Vor 40 Jahren starb der Student Benno Ohnesorg durch eine Polizeikugel Buchautor Uwe Soukup untersucht die Ereignisse des Jahres 1967 detektivisch

Ohne den tödlichen Schuss auf Benno Ohnesorg wäre die Republik eine andere, schreibt der Berliner Autor Uwe Soukup. Und es ist wohl so. Sein Buch über den 2. Juni 1967 enthält derart viel beeindruckendes Material, dass man ihm bei seiner These folgt: Dieser Tag hat nicht bloß West-Berlin verändert, auch nicht allein die Studentenbewegung – der 2. Juni hat Republikgeschichte gemacht.

So genau, so detektivisch wie Soukup hat noch niemand den 2. Juni 1967 untersucht. Darüber wundert man sich mehr und mehr bei der Lektüre dieses spannenden Buches. So ziemlich jeder, der sich für die Nachkriegsgeschichte interessiert, hat schon mal von diesem Tag gehört. In der Nähe der Deutschen Oper, nicht weit vom Tatort Krumme Straße, erinnert eine Inschrift an den Tod des Demonstranten. Das Datum und der Name Benno Ohnesorg stehen für die Radikalisierung der Studentenbewegung. Sie haben symbolische Bedeutung – und bleiben flach. Soukup sagt, bei der jahrelangen Recherche habe ihn das Gefühl bewegt, dass der 2. Juni 1967 mit seinem namentlich, aber nicht als Person bekannten Opfer langsam in Vergessenheit gerate. Dagegen hat er angeschrieben.

Zum Glück. Denn manches, was den Ablauf dieses Tages brutal beeinflusst hat, ist heute fast vergessen – und anderes wurde so nie geschrieben. Viele kennen den Namen des schlaksig-schlanken jungen Mannes, der so gar nicht radikal aussah, als der Polizist Karl-Heinz Kurras ihn mit einem Schuss tödlich verletzte. Doch wer Ohnesorg war und wie es kam, dass sein Name untrennbar mit der Radikalisierung der 1967er Studentenbewegung verbunden ist, das war bis auf Uwe Soukup noch keinem Historiker die Recherche wert.

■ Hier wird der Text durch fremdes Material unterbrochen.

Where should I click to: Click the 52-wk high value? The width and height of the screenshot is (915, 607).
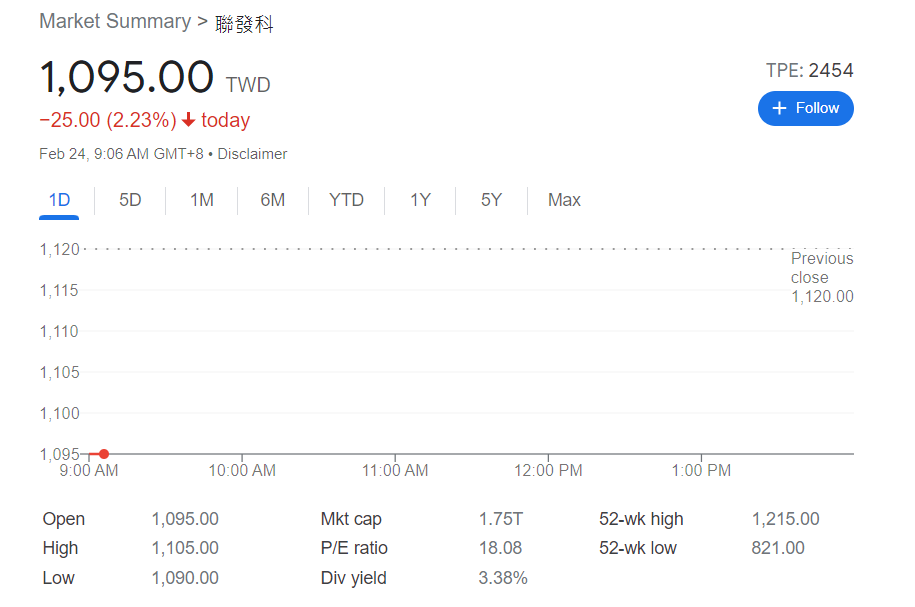pyautogui.click(x=785, y=519)
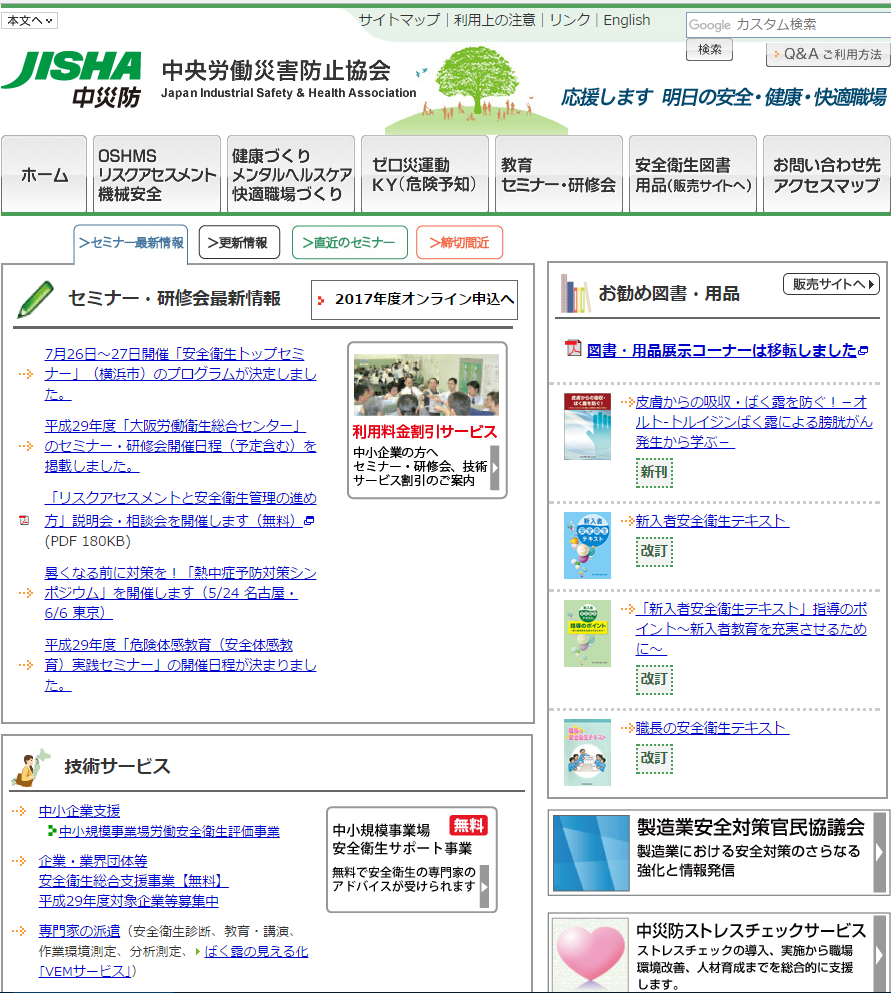Click the green pencil icon by セミナー・研修会最新情報
The image size is (891, 993).
(x=35, y=299)
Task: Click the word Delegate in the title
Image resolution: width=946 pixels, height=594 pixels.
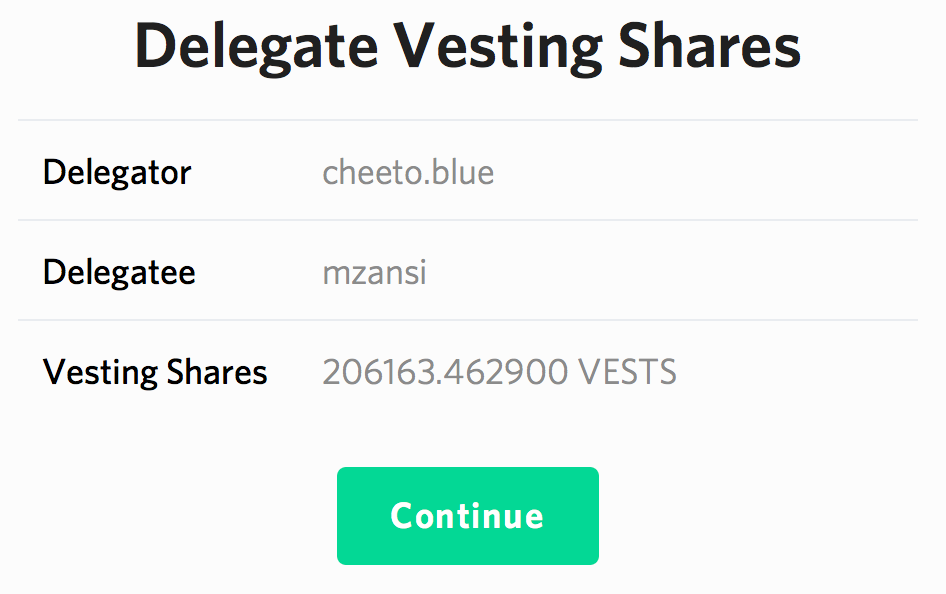Action: (x=256, y=46)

Das kurze Leben des Germanistikstudenten Ohnesorg dürfte viel gemeinsam haben mit den Leben derer, die 1967 in Berlin einer bis zum 2. Juni harmlosen, durch und durch bürgerlichen Protestbewegung angehörten. Ohnesorg stammte aus kleinen Verhältnissen. Er glaubte an Bildung, ans Studieren. Nach einer Lehre – für längere Schulzeiten fehlte zu Hause das Geld – machte er das Abitur nach und begann ein Literaturstudium. Ein paar Wochen vor seinem tragischen Tod hatte er geheiratet. Seine Frau Christa war schwanger – und wohl deshalb am Abend des 2. Juni nicht mit ihm zusammen unterwegs. Uwe Soukup hat mit Freunden dieses unbekannten Bekannten über ihn gesprochen, mit Leuten, die noch heute von seinen Briefen, von seiner Freude an der Literatur schwärmen. So hat Soukup diesem Toten nicht bloß ein Gesicht gegeben, er hat Ohnesorg als Persönlichkeit wiederhergestellt und aus dem Status des tragischen Opfers herausgeholt.

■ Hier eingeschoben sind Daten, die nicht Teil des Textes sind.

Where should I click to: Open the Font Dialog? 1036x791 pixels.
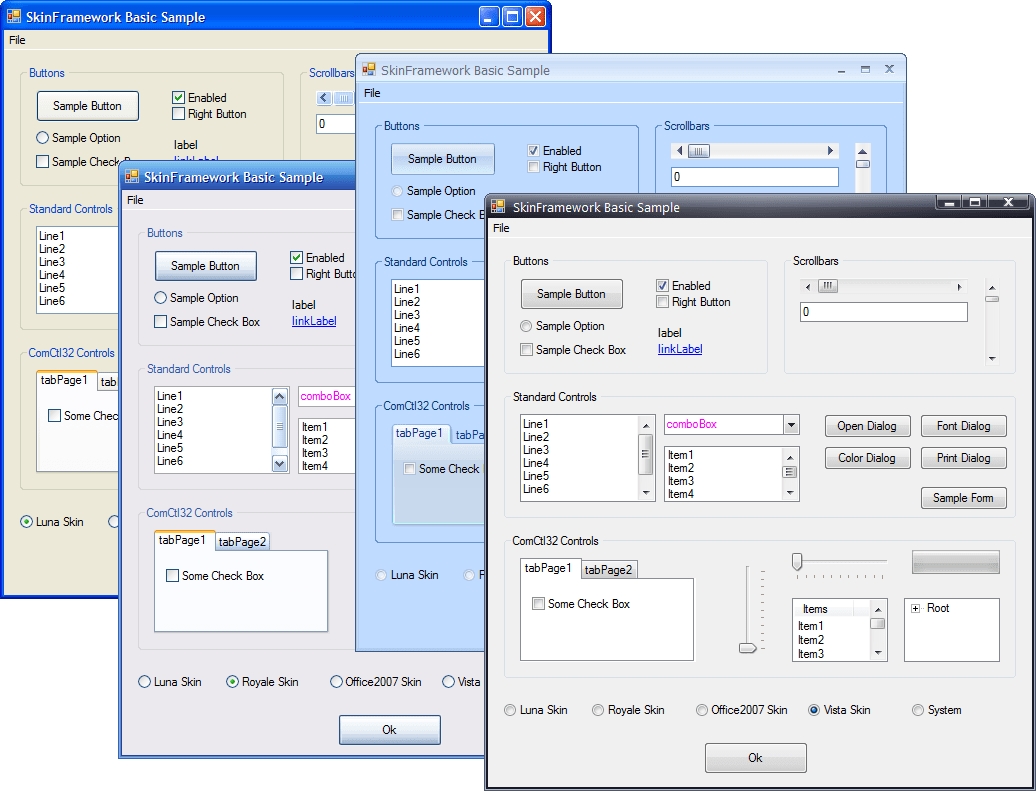click(x=963, y=426)
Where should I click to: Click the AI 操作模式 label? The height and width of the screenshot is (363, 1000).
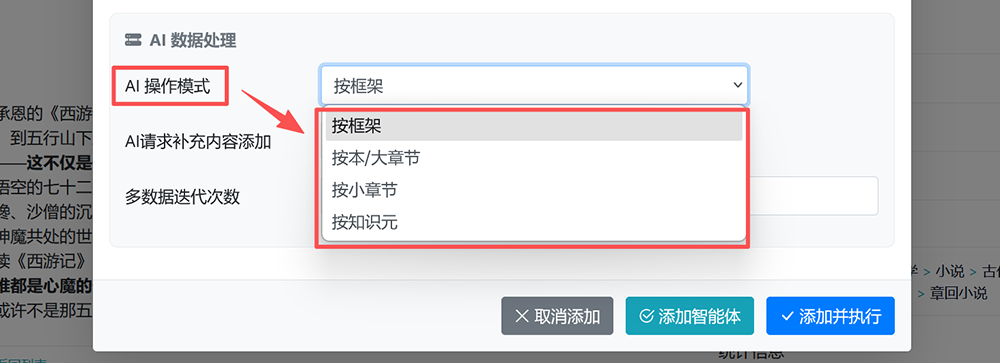168,87
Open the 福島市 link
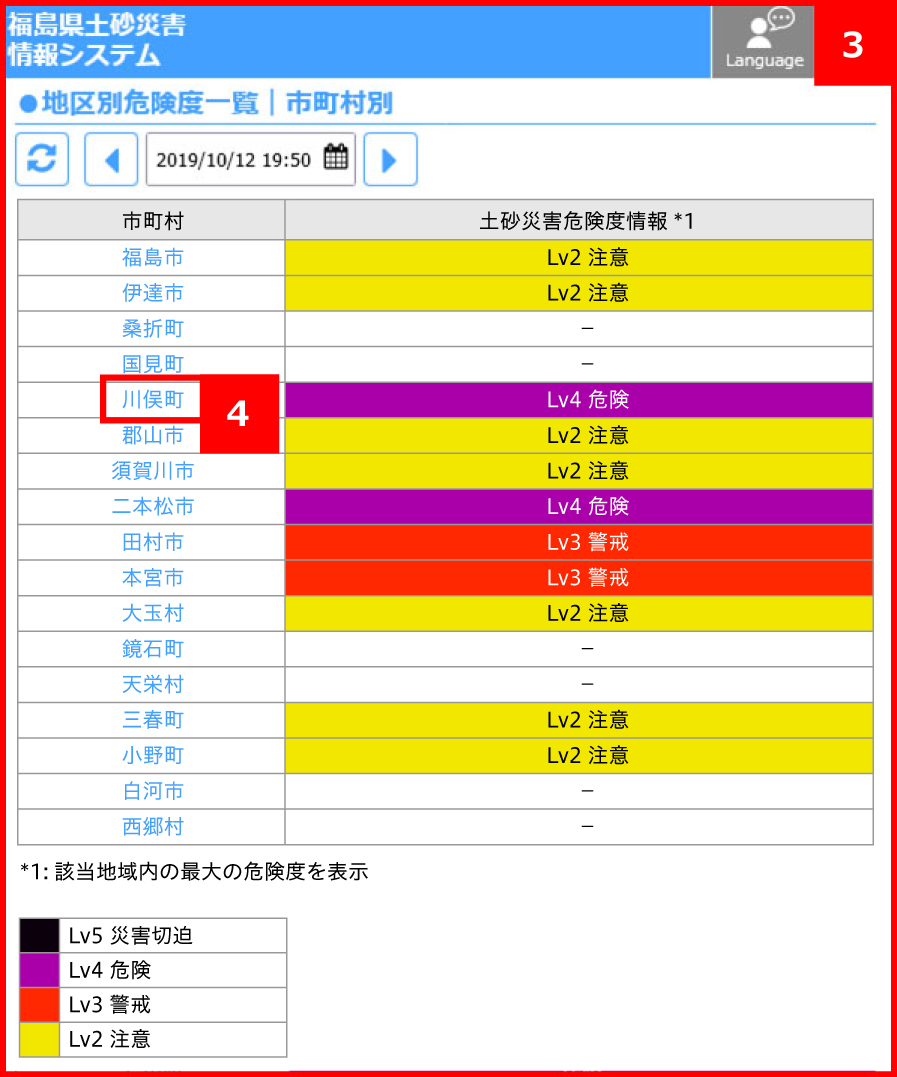This screenshot has height=1077, width=897. pyautogui.click(x=152, y=258)
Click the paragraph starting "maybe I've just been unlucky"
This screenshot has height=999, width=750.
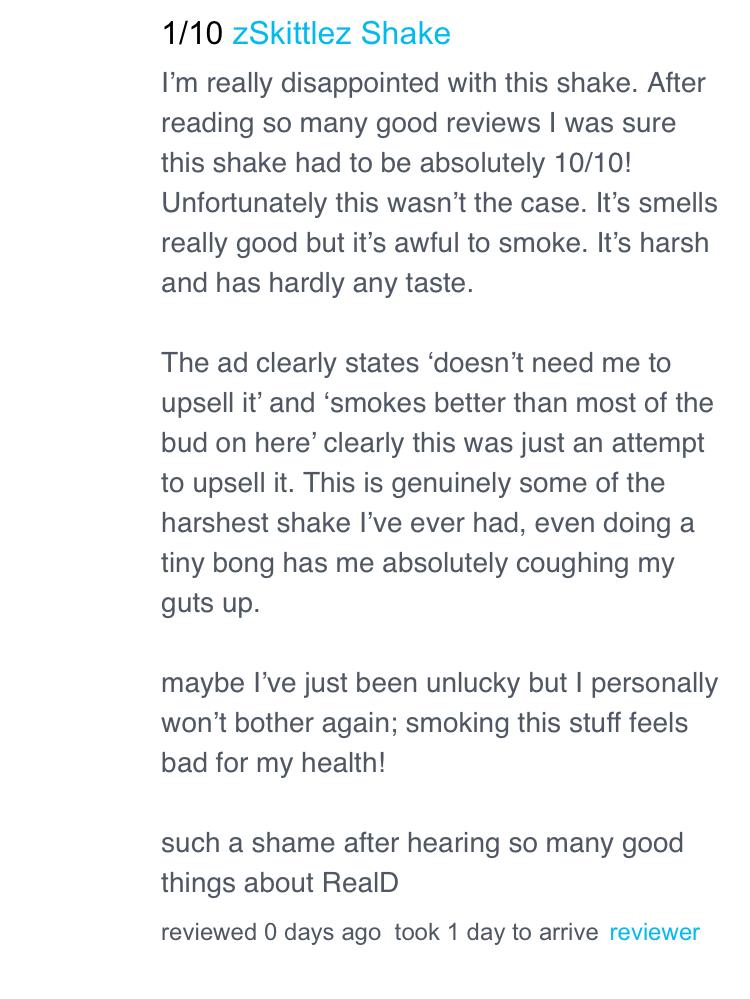click(438, 722)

Überhaupt: „tragisches“ Opfer? Wer damals diesen 2. Juni in Berlin auf der Bewegungsseite miterlebt hat, spricht von der Härte des Polizeieinsatzes gegen die Studenten, die gegen den Besuch des Schahs demonstrierten. Damals kritisierte laut Soukups Buch auch die nicht unbedingt bewegungsnahe FAZ die Brutalität eines Polizeieinsatzes, wie man ihn sonst nur „aus Berichten über faschistische oder halbfaschistische Länder“ kannte.

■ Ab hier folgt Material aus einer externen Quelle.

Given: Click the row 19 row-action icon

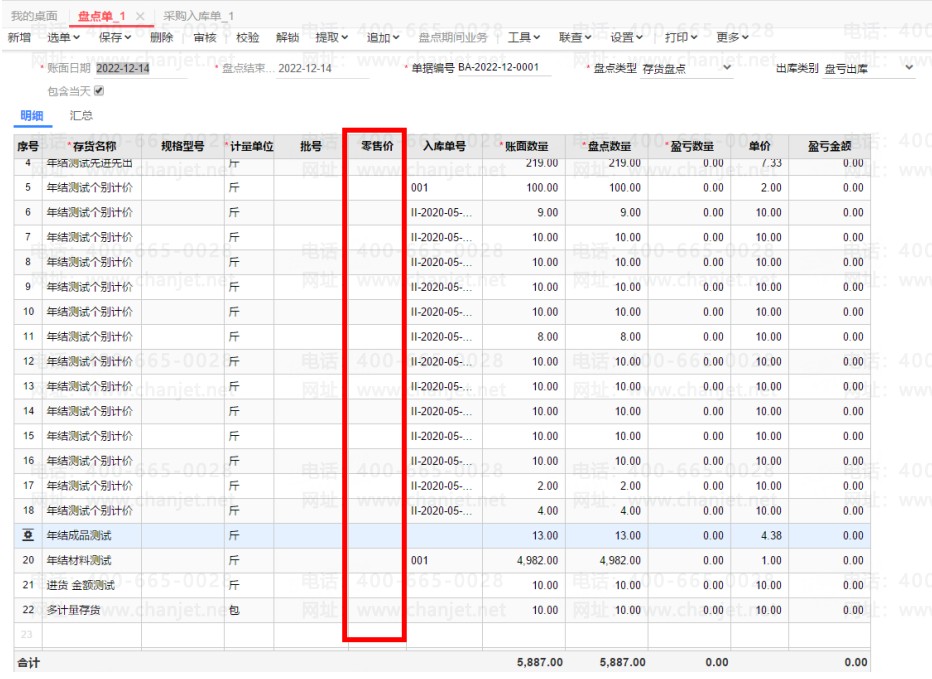Looking at the screenshot, I should click(x=27, y=536).
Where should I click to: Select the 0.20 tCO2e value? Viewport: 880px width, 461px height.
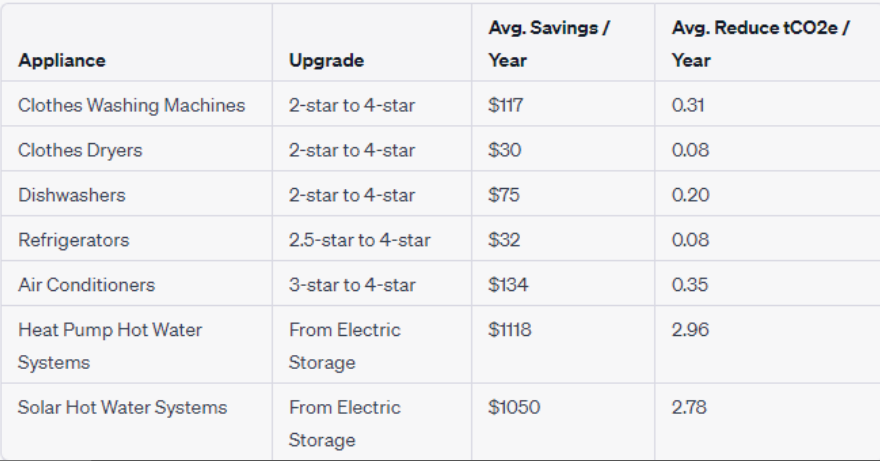(690, 195)
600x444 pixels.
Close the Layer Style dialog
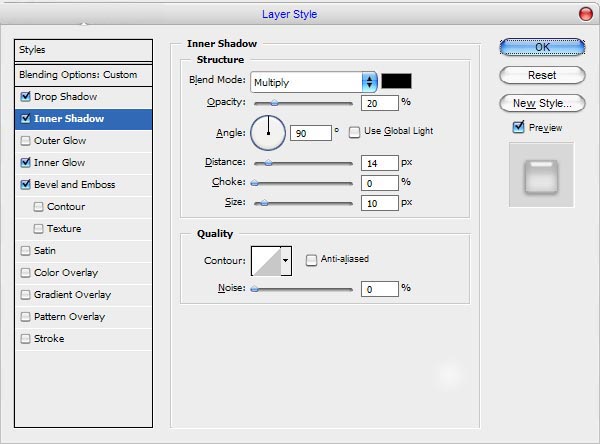click(584, 13)
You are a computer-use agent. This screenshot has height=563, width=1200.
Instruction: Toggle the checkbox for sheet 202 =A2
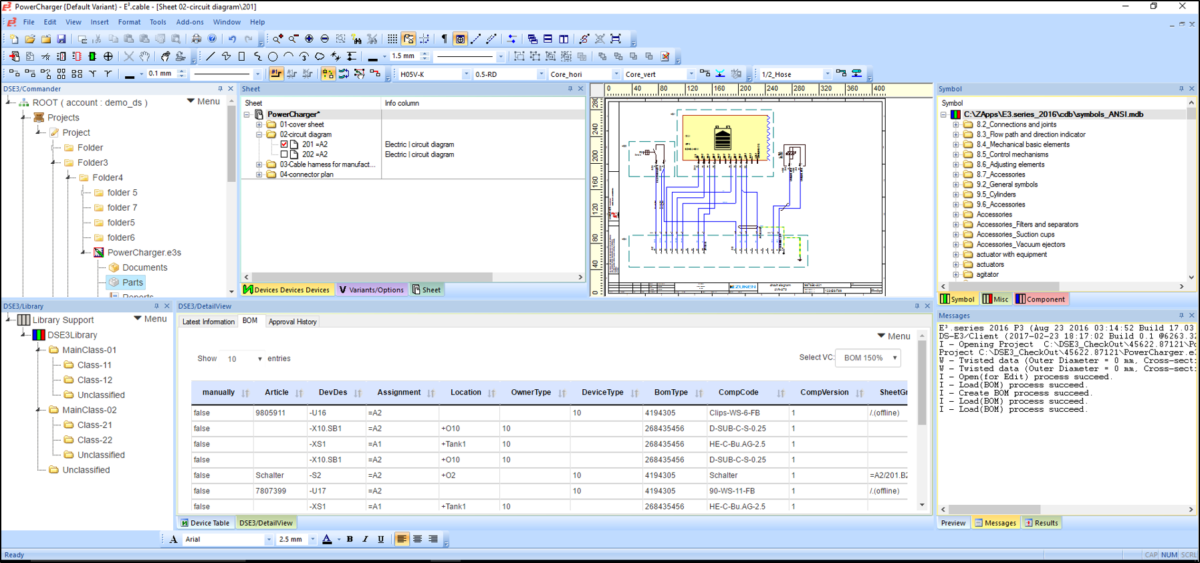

Aber die, die heute davon sprechen, die Veteranen der Bewegung, sind dabei immer in einer schwachen Position: Man glaubt ihnen nie so ganz. Die 68er – das waren doch diejenigen, die sich Straßenschlachten mit der Polizei lieferten, protestierend den Springer-Verlag belagerten, Autos umstürzten und in Brand setzten und in ihren Parolen für Gewalt einiges übrig hatten.

Der Anfang aber, und das ist das zweite große Verdienst dieses Buches, war ein anderer: Die Studenten, die sich der vagen, kaum organisierten „Bewegung“ zugehörig fühlten, wurden von der Berliner Polizei mit aller Härte in die Radikalität geprügelt. Der tödliche Schuss auf Ohnesorg war der zynische Ausdruck dessen, was passieren konnte, wenn man nicht nach Hause ging, sobald an diesem Tag Polizisten mit dem Schlagstock unterwegs waren. Soukup hat, wenn man so will, die Unschuld der Bewegung wiederhergestellt, die sie mindestens bis zum 2. Juni 1967 für sich in Anspruch nehmen konnte.

Fast alle Einzelheiten dieses Tages, den Soukup rekonstruiert hat, sprechen für eine staatlich geplante Eskalation der Polizeigewalt. Fraglich bleibt, wer der Planer war – auch wenn man ahnt, wer es gewesen sein könnte. In einem zweiten großen Teil folgt Soukup den Spuren des 2. Juni in der SPD, bis zum Machtverlust des damaligen Regierenden Bürgermeisters Heinrich Albertz. Auch dies zeigt, das man die Bedeutung dieses Tages nicht länger unterschätzen sollte. Denn nach Albertz sind zwar noch viele Politiker zurückgetreten. Aber keiner hat derart moralisch ausdrucksstark und konsequent die Folgen aus falschen Entscheidungen gezogen.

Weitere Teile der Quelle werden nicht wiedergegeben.